Countries in the Caribbean and Latin America are to join forces to ensure equal access to medicines and vaccines for COVID-19, the hemisphere’s top health official announced on Tuesday.
The Director of the Pan American Health Organization Dr Carissa F. Etienne said PAHO member states, acting as a bloc, are to receive the health agency’s expertise and experience to secure and distribute vaccines “quickly and efficiently” when they are developed.
She promised the process will be as inclusive as possible “by allocating doses fairly among those countries participating.”
A PAHO Revolving Fund for vaccines is to be used as a strategic asset to buy and distribute vaccines, Dr Etienne said. Some 20 of the 150 current vaccine candidates are already being tested on volunteers, she added.
PAHO is also involved in the WHO COVAX facility, a group effort to negotiate with vaccine producers. Countries in the Americas are also collaborating to speed up the development, production and distribution of future COVID-19 vaccines. Under WHO’s Access to COVID-19 Tools Accelerator, the COVAX Facility will negotiate with the producers of all promising COVID-19 vaccine candidates.
Said the hemispheric health czar: “We already have 30 countries and territories joining the facility through PAHO’s Revolving Fund, and we are excited to see more expressions of interest from our Member States in the coming days.
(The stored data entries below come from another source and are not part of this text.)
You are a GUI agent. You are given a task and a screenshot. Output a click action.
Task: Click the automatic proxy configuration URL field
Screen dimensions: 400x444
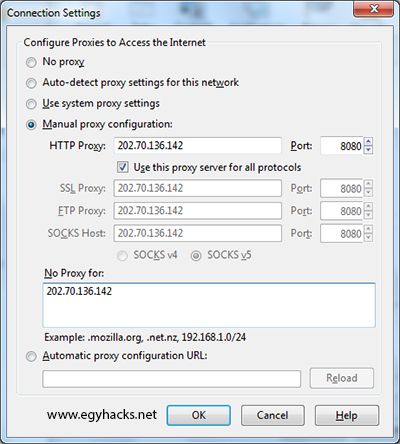coord(172,379)
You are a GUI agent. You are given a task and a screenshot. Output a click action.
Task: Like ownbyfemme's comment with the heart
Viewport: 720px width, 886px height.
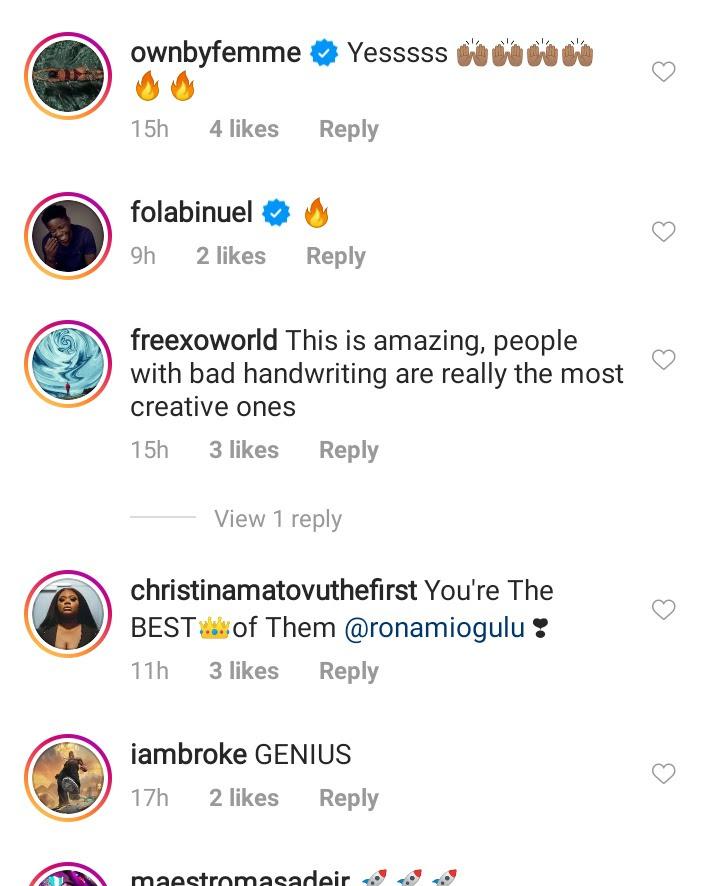(663, 72)
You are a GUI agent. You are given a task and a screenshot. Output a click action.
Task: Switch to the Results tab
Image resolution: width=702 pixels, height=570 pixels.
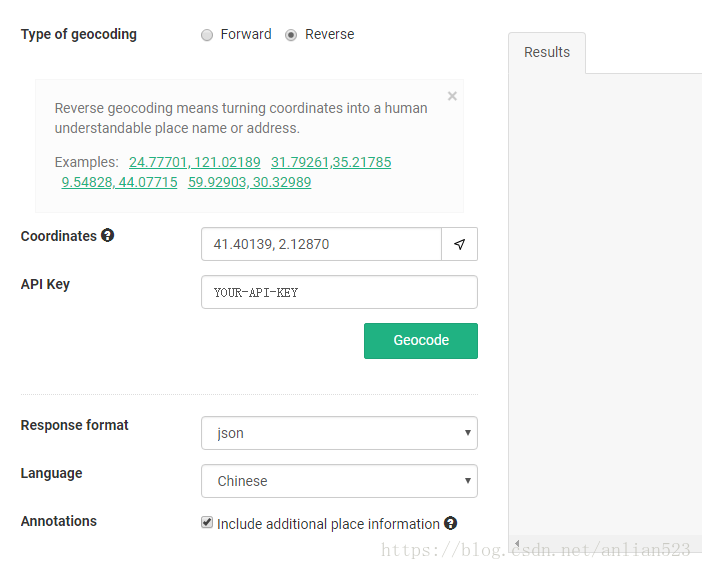click(x=547, y=53)
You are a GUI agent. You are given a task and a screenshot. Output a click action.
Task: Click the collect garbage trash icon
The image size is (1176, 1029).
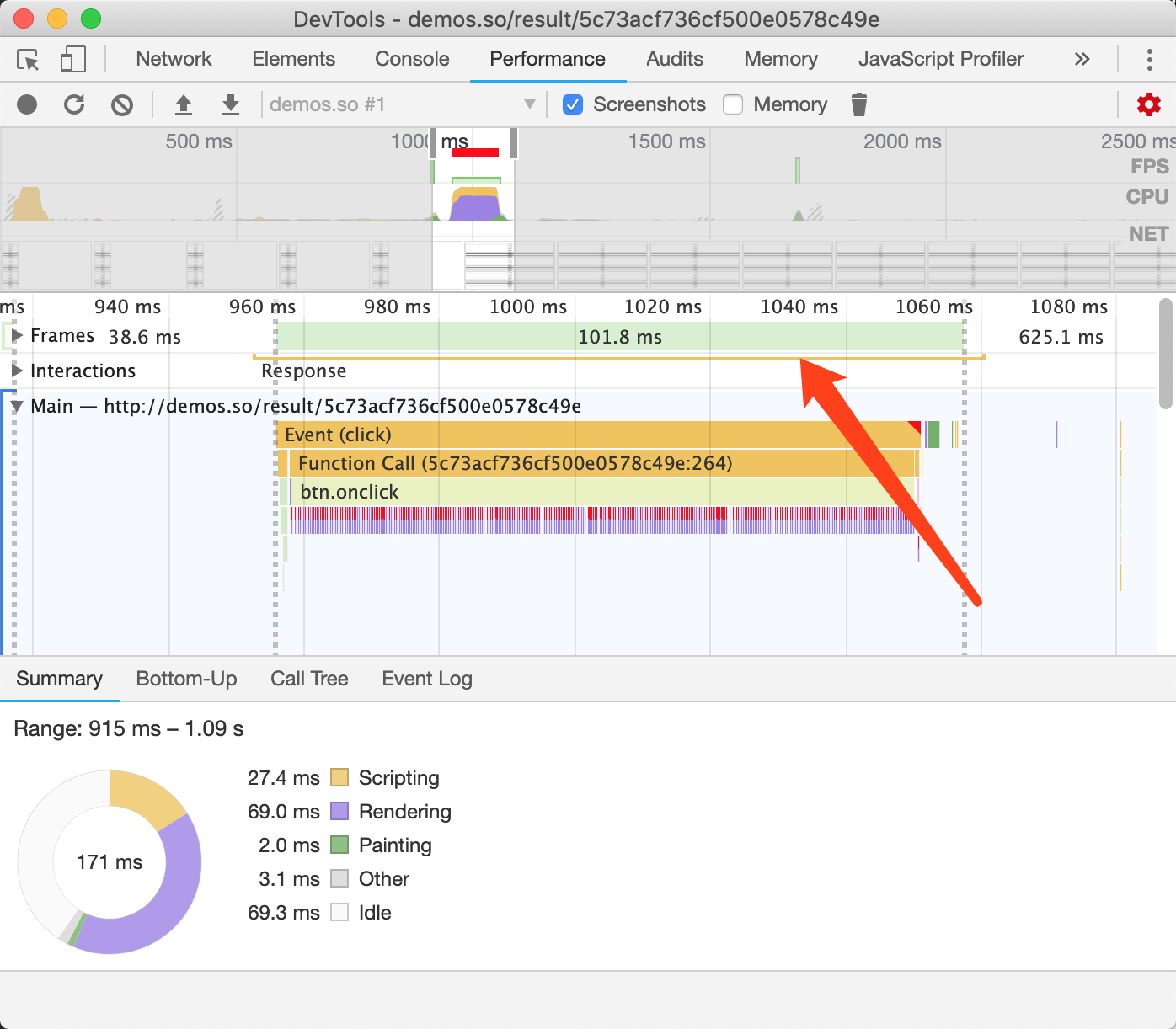point(858,104)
The more countries that join, the stronger we will be.”
“This will enable countries – regardless of income level – to secure better prices and assume less risk than if they negotiate individually. No country should do this alone—especially since we improve our chances of success and reduce competition if we work together.”
PAHO is also coordinating with the Global Alliance for Vaccines and Immunization and “other partners to guarantee that the most vulnerable countries in our region receive the vaccine against COVID 19 subsidized and at an affordable price”, said Dr Etienne.
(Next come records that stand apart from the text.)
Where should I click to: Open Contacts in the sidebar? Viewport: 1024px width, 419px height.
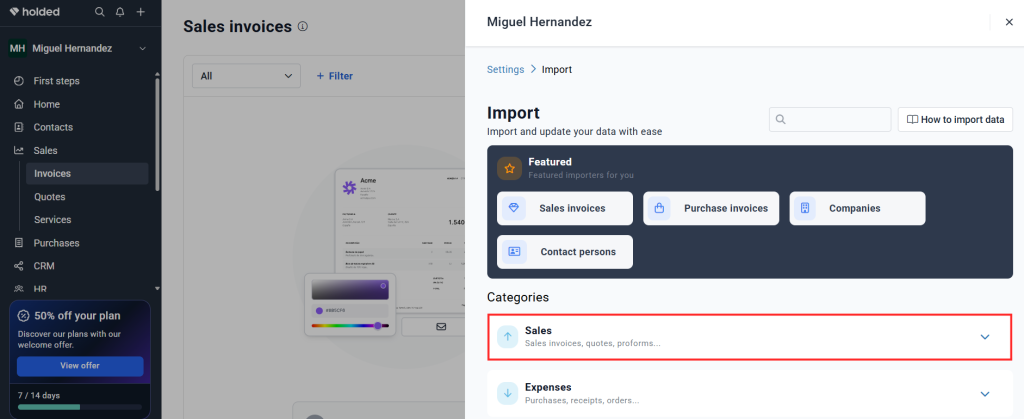tap(53, 127)
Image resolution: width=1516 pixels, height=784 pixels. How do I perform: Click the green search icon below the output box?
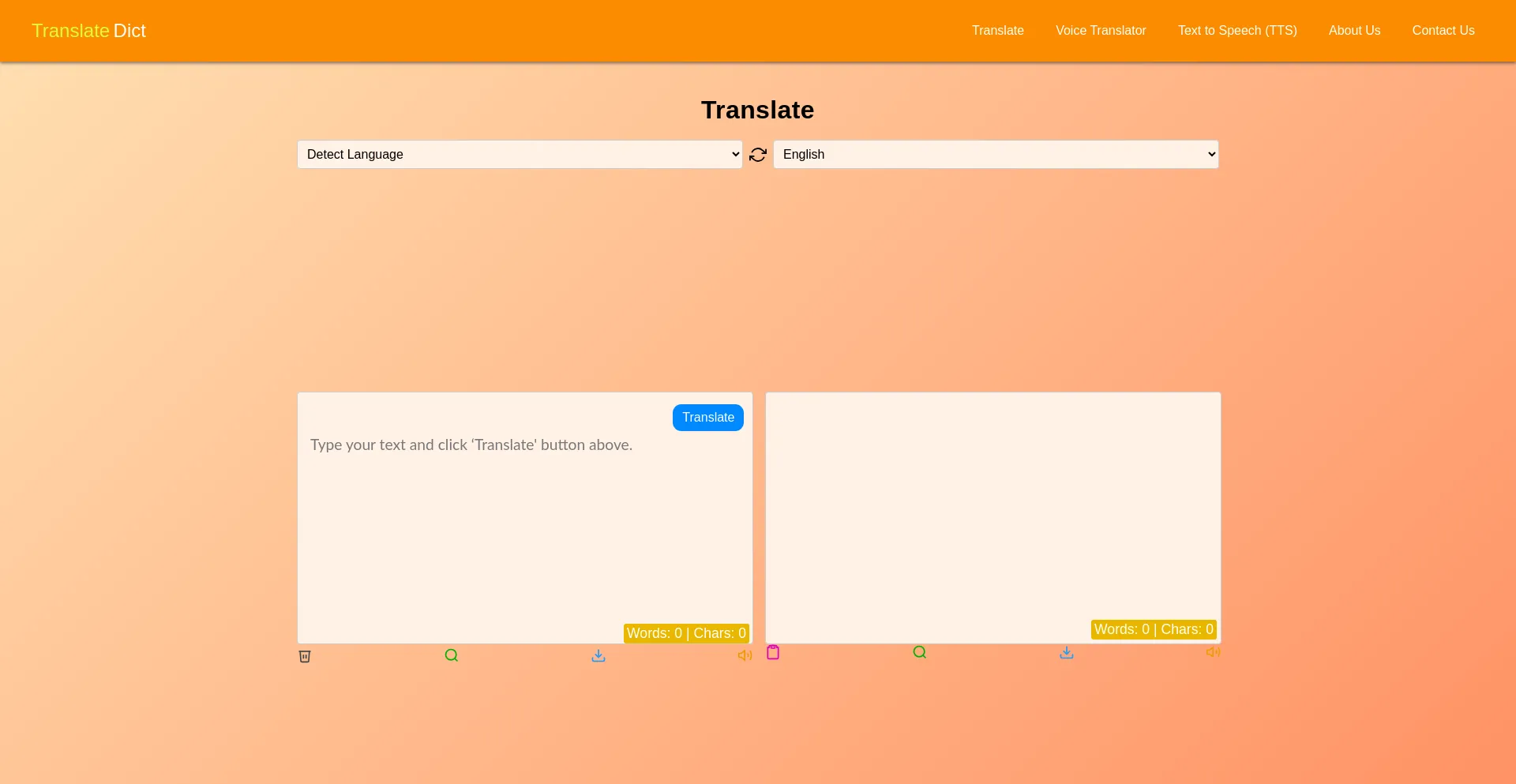click(919, 652)
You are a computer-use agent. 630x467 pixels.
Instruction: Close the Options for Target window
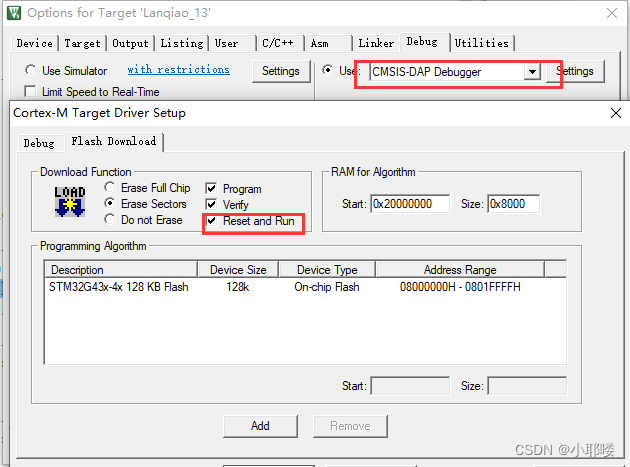pos(611,13)
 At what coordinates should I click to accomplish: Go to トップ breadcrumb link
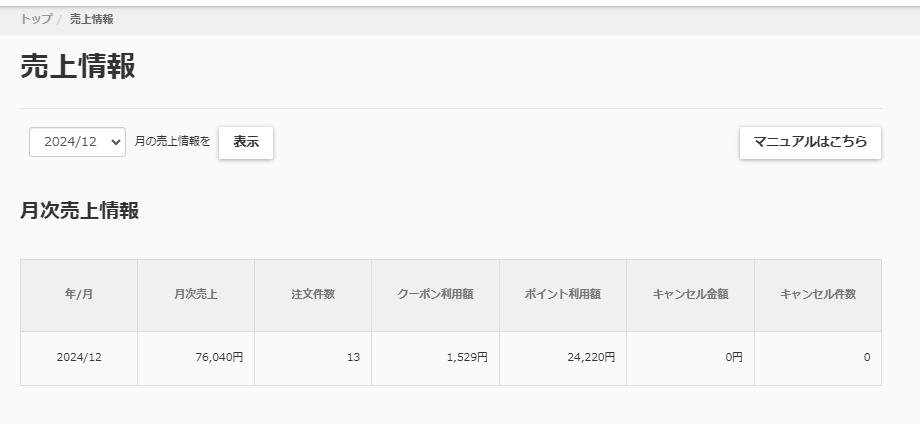36,19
For the last 35 years, the PAHO Revolving Fund has pooled the resources of 41 countries to buy high-quality vaccines for national immunization programmes at lower prices. The fund has been credited with helping to eliminate polio, measles, mumps and rubella from the Americas, she said.
In her latest update on the COVID-19 situation in the Americas, Dr Etienne said: “As of July 13, we have reached 6.8 million cases and 288,000 deaths across the region of the Americas. This equates to roughly half of all cases and deaths reported around the world. In the past week, our region has reported 60 per cent of all new cases and 64 per cent of all new deaths in the world.”
The past week has broken records as regional hotspots like the United States reported their highest-ever daily case counts and record deaths in several states.
Dr Etienne said: “The number of people dying of COVID-19 is also climbing, particularly in Brazil, Mexico and the United States, reporting 77 per cent of all the deaths over the last week and currently experiencing some of the deadliest outbreaks in the world.
“This virus has redefined how we perceive time. In a few short months, it has transformed our way of life, our region and our economies. We must look ahead to plan how we will select, manufacture, pay for and distribute a vaccine. We need to improve our regulatory capacities on immunization, build vaccine post-marketing surveillance, boost vaccination programs, and improve or adapt our cold chain facilities.”